Week 8: Linear Regression I

POP88162 Introduction to Quantitative Research Methods

Tom Paskhalis

Department of Political Science, Trinity College Dublin

Topics for Today

  • Slope of the regression line
  • Linear model
  • Bivariate linear regression model
  • Ordinary least squared method
  • Testing regression coefficients

Today’s Plan

graph LR
    A(Regression<br>Line) --> B(Regression<br>Model) --> C(Estimation) --> D(Statistical<br>Inference)

Previously…

Review: Significance Test

  • Significance test is used to summarize the evidence about a hypothesis.
  • It does so by comparing the our estimates with those predicted by a null hypothesis.
  • 5 components of a significance test:
    • Assumptions: scale of measurement, randomization, population distribution, sample size
    • Hypotheses: null \(H_0\) and alternative \(H_a\) hypothesis
    • Test statistic: compares estimate to those under \(H_0\)
    • P-value: weight of evidence against \(H_0\), smaller \(P\) indicate stronger evidence
    • Conclusion: decision to reject or fail to reject \(H_0\).

Review: Statistical Tests

Regression Line

Using a Line to Predict

Using a Line to Predict

Linear Relationship

  • The simplest way to describe the relationship between two continuous variables is with a line.
  • A straight line can be represented by this formula: \[Y = \alpha + \beta X\]
  • \(\alpha\) is the intercept, the expected value of \(Y\) when \(X = 0\)
  • \(\beta\) is the slope, the change in expected value of \(Y\) when \(X\) increases by one unit.

Intercept

\(Y\) takes the value of \(0.13\) when \(X = 0\).

Slope

A one unit increase in \(X\) is associated, on average, with a \(0.93\) increase in \(Y\).

Regression Line

The value of \(Y\) can be calculated as \(0.13\) plus \(0.93\) times the value of \(X\).

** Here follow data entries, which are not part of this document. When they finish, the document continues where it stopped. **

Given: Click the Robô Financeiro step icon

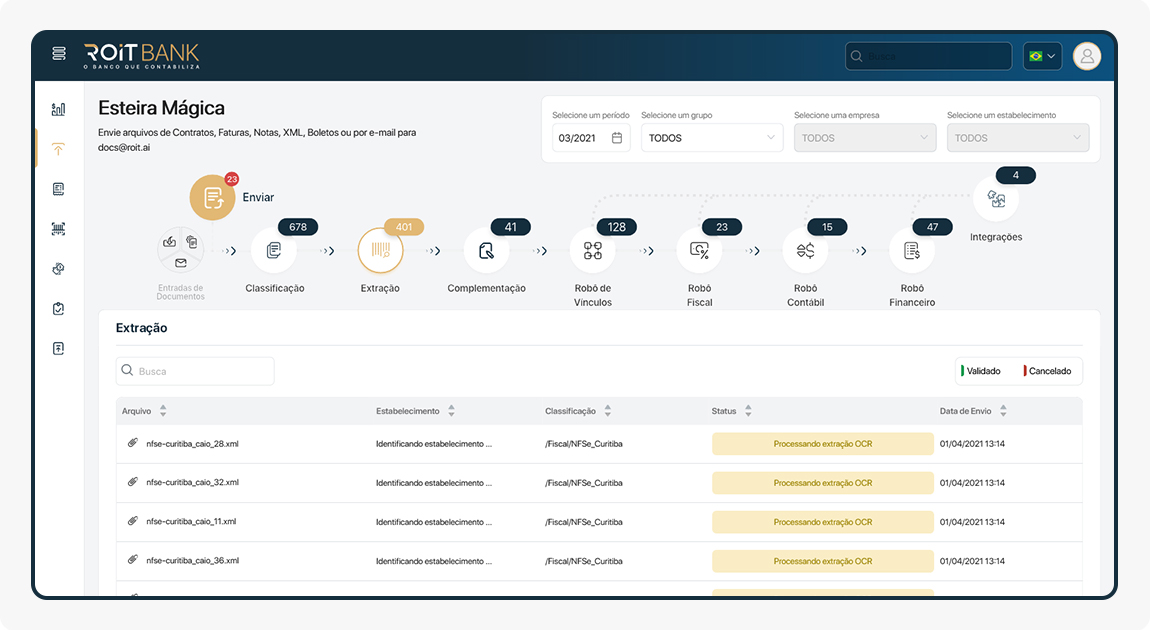Looking at the screenshot, I should (912, 251).
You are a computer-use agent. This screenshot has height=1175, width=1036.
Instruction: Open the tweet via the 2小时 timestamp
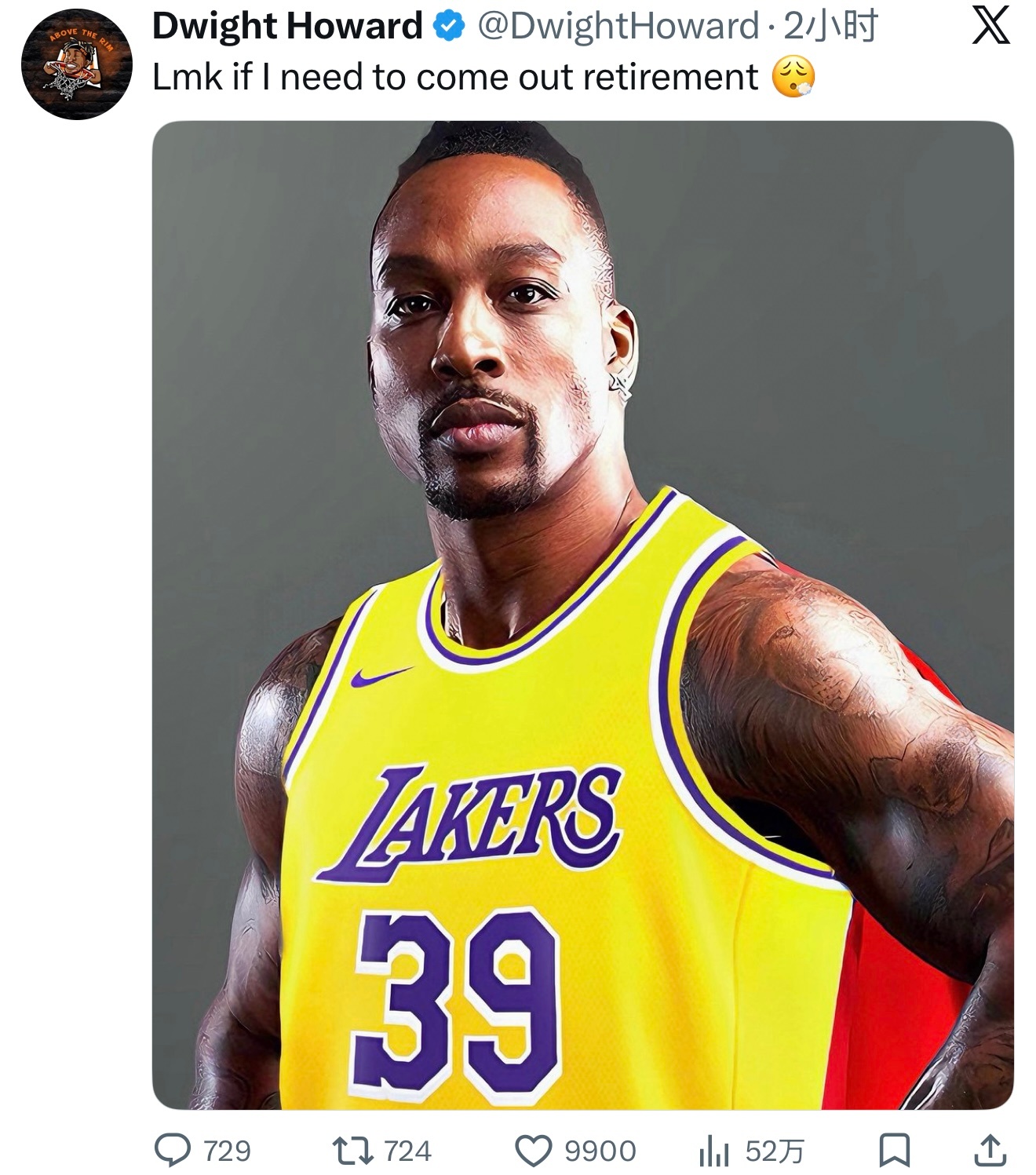coord(830,27)
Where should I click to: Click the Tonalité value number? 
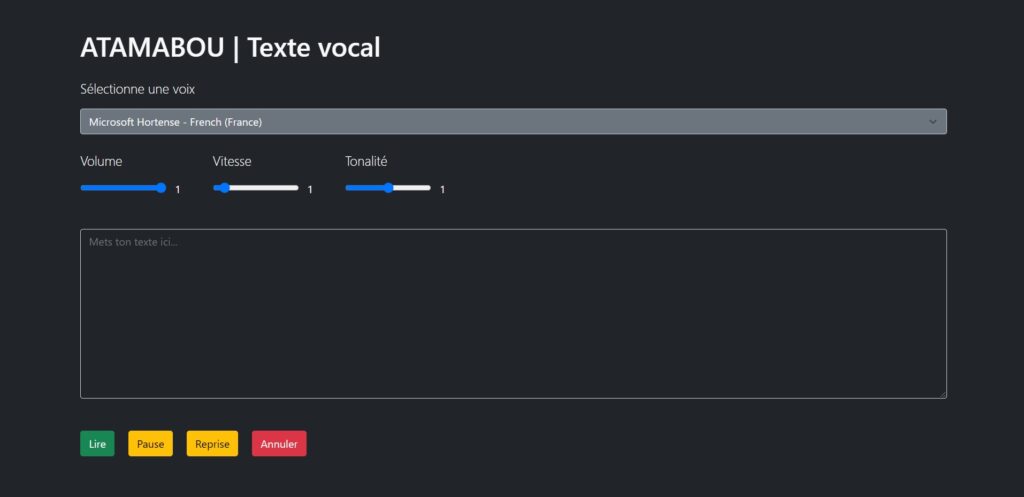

Varieties of Linear Relationships

Anscombe’s Quartet

Linearity Assumption

Linear Regression Model

Model

A simplified description of an object.

Statistical Model

A simplified description of relationships between variables.

\[\text{Winning Election} = \text{Party} + \text{Incumbency} + \text{Campaign Spending}\]

All models are wrong, but some are useful.

George Box

Linear Regression Model

  • We can express linear relationship (association) between two continuous variables with bivariate linear regression model:

\[Y_i = \alpha + \beta X_i + \epsilon_i\]

where:

  • Observations \(i = 1, ..., n\)
  • \(Y\) is the dependent variable
  • \(X\) is the independent variable
  • \(\alpha\) is the intercept or constant
  • \(\beta\) is the slope
  • \(\epsilon_i\) is the error term

Error Term

  • The relationship between real world variables is (almost) never deterministic.
  • Note that other than indexing, the key difference between an equation describing a line and an equation describing linear regression model is \(\epsilon\) (pronounced epsilon) or error term.
  • Error term is assumed to be normally distributed and has a mean of \(0\) and variance \(\sigma^2\).

Parameters of Regression

  • Standard bivariate regression model:

\[Y_i = \alpha + \beta X_i + \epsilon_i\]

has three population parameters:

  1. intercept \(\alpha\)
  2. slope \(\beta\)
  3. error variance \(\sigma^2_{\epsilon}\)
  • \(\alpha\) and \(\beta\) can both be referred to as regression coefficients.
  • In essence, \(\alpha\) and \(\beta\) describe the best straight line to summarise the association, and \(\sigma^2_{\epsilon}\) describes the variation of the data around that line.

Parameter Estimates of Regression

  • We would like to know the population parameters.
  • But (as usually) we do not have access to the entire population.
  • Thus, we must estimate parameters of linear regression model from a sample.
  • We can denote estimated linear regression model as: \[\hat{Y}_i = \hat{\alpha} + \hat{\beta} X_i\]
  • Population vs data:
    • \(\alpha, \beta, \sigma^2 \rightarrow\) population parameter values;
    • \(\hat{\alpha}, \hat{\beta}, \hat{\sigma_{\epsilon}}^2 \rightarrow\) estimated parameter values.

Varying Parameters

Example: Regime Longevity and GDP in 2020

democracy_gdp_2020 <- read.csv("../data/democracy_gdp_2020.csv")
plot(democracy_gdp_2020$democracy_duration, democracy_gdp_2020$gdp_per_capita)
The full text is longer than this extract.